Is green coming back in fashion for the cycle trade?

The green aspect of cycling figures a lot less in the cycle industry than outsiders might think.

So cycling is a greener way to get around? Great. But that’s a nice additional extra, rather than a reason to shift a new bike, secondary to reasons like ride quality, looks, brand and so on. Reasons to ride like traffic-jam dodging and relative cheapness all seem to figure far higher than ecological concerns.

Maybe vocal climate change doubters and the likes of Jeremy ‘climate change is science fiction’ Clarkson have contributed to ecologically sound ideals being less fashionable than they used to be, say, 15 years ago.

No doubt bringing the majority of cycle product all the way from the Far East, adding to the carbon footprint of the majority of bicycle kit available on the shelves has clouded the issue slightly and left the bicycle’s green credentials altogether less clear cut than one might assume at face value.

But while being green may indeed not be easy, as Kermit the Frog memorably observed, it does seem to be gathering momentum again in the cycle industry.
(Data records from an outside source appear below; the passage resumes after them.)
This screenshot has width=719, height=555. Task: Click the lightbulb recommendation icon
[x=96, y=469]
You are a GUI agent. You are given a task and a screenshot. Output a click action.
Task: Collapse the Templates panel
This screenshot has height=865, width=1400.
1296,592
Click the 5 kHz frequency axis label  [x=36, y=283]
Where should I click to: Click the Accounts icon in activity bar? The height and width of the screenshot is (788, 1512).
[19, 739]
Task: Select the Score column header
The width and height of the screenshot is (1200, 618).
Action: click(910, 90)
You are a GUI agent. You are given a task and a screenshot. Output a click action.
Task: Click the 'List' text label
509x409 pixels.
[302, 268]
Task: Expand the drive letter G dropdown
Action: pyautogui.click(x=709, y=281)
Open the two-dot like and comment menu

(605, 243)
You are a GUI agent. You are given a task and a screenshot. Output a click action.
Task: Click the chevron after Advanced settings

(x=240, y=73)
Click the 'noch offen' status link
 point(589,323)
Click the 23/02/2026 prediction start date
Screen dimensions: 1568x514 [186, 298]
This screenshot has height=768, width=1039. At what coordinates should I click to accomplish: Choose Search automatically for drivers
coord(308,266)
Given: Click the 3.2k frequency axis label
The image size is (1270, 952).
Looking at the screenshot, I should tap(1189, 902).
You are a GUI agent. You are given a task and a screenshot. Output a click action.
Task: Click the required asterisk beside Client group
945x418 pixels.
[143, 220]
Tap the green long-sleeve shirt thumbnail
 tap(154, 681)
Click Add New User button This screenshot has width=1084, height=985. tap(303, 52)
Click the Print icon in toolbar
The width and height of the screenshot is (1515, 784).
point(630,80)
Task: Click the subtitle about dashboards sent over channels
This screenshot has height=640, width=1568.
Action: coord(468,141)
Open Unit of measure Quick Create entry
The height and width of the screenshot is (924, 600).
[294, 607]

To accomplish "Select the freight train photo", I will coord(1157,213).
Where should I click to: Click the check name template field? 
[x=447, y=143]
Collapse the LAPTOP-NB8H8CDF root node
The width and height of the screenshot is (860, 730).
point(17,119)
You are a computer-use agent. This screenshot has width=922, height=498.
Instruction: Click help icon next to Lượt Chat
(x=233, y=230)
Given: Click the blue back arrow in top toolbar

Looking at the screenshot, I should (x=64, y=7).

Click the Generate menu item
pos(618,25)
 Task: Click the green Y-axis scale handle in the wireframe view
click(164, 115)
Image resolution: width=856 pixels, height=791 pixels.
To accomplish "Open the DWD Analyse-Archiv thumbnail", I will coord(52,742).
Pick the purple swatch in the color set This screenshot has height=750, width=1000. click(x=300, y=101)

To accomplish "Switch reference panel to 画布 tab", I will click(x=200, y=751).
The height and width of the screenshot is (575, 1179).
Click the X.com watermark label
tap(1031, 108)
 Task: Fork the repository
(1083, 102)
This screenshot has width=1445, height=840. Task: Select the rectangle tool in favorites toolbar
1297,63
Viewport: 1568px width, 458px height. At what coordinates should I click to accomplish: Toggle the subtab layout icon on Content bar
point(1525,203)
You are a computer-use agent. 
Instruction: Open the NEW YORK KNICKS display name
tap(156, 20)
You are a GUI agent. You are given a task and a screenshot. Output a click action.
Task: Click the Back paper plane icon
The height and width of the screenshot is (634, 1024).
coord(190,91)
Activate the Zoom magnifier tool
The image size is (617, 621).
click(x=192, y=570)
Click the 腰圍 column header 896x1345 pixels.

At Eurobike there was a number of companies making moves to become more ecologically sound. 

Perhaps most obviously, Dahon has launched a ‘Green Award’, stumping up thousands of Euros to a green initiative, whether that’s run by an organisation, company or even city. The folding bicycle manufacturer is also attempting to become more environmentally aware in its practices at its headquarters, cutting down on paper and other similar initiatives. Elsewhere the likes of Cube has launched a ‘Cube Eco Tested’ label for its accessories, meaning they are produced environmentally friendly. And we hear of other manufacturers have been keen to cut down on packaging – particularly for accessories – also handily saving money in the process.

At a time when the consumer is no less stretched than it has been for the last four years – perhaps more stretched than ever – it’s interesting to see bicycle businesses making these moves. Are consumers demanding the cycle industry is more environmentally friendly? Not on any evidence I’ve seen or heard. Instead the movement seems to have come from within.

Whether it will be a flitting ideal forgotten about this time next year remains to be seen, but as another reason for singing the praises of the cycle industry, we’re all for it.